Die Stadt mit dem deutschen Namen Allenstein liegt an der Alle im historischen Ostpreußen. Wie die meisten Städte in Ostpreußen entstand sie im Schutz einer Burg. Seit ihrer Gründung 1353 wetteiferten polnische und preußisch-deutsche Einflüsse. Im 16. Jahrhundert kam Olsztyn mit dem gesamten Ermland zu Polen, nach der ersten Teilung zu Preußen. Im 20. Jahrhundert kam eine starke polnische Bewegung auf. Als nach dem 1. Weltkrieg eine Volksabstimmung über die Staatszugehörigkeit stattfand, stimmten die Bürger jedoch mehrheitlich für das Deutsche Reich. Sehenswert sind die gotische Burg, in der auch Nikolaus Kopernikus gewohnt hat, die Altstadt und vor allem die Kirche St. Jakobus aus dem 14. Jahrhundert. Von besonderer Schönheit ist die Umgebung, die Allensteiner Seenplatte.

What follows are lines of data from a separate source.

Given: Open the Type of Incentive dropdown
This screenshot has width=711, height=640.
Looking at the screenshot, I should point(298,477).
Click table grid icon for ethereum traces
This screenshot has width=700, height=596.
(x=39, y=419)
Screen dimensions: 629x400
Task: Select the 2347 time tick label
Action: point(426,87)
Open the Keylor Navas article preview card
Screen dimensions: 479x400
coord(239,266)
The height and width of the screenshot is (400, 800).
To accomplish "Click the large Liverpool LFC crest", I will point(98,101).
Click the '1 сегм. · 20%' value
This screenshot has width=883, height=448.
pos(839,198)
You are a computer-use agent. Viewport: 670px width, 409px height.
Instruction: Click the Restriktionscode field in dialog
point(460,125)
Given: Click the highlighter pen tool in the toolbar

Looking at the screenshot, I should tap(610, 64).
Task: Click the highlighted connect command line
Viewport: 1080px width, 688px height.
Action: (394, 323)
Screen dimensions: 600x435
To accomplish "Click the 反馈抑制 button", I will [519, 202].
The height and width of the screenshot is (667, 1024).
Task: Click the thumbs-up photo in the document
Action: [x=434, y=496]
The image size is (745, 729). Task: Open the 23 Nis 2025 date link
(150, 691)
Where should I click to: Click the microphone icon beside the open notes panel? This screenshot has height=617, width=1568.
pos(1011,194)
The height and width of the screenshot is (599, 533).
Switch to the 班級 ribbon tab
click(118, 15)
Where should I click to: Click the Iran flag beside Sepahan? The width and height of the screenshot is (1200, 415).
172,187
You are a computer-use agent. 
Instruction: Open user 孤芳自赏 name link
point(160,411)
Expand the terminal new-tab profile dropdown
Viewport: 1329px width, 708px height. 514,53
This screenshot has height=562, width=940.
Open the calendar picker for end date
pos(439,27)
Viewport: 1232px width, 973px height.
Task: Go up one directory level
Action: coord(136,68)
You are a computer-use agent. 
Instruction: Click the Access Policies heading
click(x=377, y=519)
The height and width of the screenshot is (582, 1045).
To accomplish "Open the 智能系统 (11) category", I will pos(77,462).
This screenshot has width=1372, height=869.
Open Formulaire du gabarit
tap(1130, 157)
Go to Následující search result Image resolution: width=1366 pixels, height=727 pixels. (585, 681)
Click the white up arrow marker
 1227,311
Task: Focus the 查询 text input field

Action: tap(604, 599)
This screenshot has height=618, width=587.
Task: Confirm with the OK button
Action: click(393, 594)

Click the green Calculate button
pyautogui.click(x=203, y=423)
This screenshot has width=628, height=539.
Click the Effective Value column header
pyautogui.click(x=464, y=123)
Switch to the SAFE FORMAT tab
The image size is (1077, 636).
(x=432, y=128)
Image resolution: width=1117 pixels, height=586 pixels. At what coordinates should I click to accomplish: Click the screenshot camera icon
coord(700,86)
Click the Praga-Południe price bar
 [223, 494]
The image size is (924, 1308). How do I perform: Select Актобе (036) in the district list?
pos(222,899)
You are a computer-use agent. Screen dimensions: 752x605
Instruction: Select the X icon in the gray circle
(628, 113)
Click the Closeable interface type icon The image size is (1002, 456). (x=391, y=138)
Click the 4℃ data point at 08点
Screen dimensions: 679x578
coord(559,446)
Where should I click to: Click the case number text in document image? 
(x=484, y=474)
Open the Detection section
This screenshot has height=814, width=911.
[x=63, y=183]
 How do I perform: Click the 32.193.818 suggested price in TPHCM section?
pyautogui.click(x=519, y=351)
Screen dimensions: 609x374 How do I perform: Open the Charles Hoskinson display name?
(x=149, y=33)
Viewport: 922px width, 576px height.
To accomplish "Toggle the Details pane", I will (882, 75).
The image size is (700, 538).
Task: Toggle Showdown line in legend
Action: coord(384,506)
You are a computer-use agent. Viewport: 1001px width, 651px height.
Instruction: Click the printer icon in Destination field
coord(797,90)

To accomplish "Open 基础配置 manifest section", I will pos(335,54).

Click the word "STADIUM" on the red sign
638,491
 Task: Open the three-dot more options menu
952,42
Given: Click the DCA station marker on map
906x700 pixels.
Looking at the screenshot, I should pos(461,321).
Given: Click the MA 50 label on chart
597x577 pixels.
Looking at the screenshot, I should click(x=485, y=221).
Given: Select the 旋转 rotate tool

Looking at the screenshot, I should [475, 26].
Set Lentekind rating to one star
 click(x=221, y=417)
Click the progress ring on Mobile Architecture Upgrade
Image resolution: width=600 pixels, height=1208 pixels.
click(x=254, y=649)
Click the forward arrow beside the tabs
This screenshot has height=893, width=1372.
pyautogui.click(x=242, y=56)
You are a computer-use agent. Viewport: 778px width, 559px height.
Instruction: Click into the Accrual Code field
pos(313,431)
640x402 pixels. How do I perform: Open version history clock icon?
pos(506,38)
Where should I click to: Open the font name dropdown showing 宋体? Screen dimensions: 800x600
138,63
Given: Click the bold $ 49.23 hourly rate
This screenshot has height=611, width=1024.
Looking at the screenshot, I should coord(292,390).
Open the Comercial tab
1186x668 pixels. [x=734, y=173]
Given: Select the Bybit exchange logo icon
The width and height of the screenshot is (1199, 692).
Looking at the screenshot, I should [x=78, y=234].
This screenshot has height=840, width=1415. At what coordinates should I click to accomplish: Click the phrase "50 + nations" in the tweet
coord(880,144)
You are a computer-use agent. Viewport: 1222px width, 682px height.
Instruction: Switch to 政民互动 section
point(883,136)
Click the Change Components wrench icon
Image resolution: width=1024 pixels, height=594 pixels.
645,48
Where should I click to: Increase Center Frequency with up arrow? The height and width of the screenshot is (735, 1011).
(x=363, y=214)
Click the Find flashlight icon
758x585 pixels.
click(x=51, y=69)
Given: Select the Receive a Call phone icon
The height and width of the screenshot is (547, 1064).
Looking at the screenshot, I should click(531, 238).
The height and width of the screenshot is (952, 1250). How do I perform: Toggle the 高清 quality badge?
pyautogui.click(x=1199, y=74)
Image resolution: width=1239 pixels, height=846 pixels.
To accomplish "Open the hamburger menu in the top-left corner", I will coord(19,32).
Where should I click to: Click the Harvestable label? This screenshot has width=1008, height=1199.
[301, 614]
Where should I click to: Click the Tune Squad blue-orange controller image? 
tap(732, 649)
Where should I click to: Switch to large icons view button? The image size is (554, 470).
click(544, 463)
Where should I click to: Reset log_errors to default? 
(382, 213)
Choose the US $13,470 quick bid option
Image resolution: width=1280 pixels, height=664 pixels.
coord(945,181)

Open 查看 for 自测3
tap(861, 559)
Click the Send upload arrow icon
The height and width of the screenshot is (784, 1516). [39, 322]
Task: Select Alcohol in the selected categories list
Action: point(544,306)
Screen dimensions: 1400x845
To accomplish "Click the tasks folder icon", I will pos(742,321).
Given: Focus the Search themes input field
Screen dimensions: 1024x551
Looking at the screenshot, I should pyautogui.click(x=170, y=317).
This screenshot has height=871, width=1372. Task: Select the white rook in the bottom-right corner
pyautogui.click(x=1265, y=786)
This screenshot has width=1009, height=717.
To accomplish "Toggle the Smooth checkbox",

Sehenswürdigkeiten Olsztyn


Ostróda

Lebendige Kleinstadt in der Seenplatte

Als die beschauliche Kleinstadt am Rande der Eylauer Seenplatte  noch zu Ostpreußen gehörte, hieß sie Osterode. Heute, da sie zu Polen gehört, ist sie ein lebhaftes Städtchen mit vielen Besuchern, die sich an den Seen erfreuen. Es gibt Schiffsverbindungen bis nach Elblag über ein System von Flüssen, Kanälen und Seen. Kajakfahrer finden hier ideale Bedingungen. Die Burg, die die Stadt beherrscht, wurde vom Deutschen Ritterorden anstelle einer Holzfestung angelegt. Sie wurde 1945 zerstört, ist aber inzwischen wieder rekonstruiert.


Stębark

Wo Schlacht von Tannenberg tobte

Nur wenige Kilometer von Grunwald entfernt liegt das ermländische Dorf Stębark, das als Tannenberg in die Geschichte einging. Zu Beginn des Ersten Weltkriegs prallten dort zwei Heere aufeinander: das des russischen Zaren und das deutsche unter der Führung von Ludendorff und Hindenburg. Die russischen Truppen wurden geschlagen, was als Revanche für die Schmach der Niederlage von Grunwald gedeutet wurde. Auch in Tannenberg stand ein Denkmal: diesmal von Hindenburg, es wurde aber 1945 gesprengt.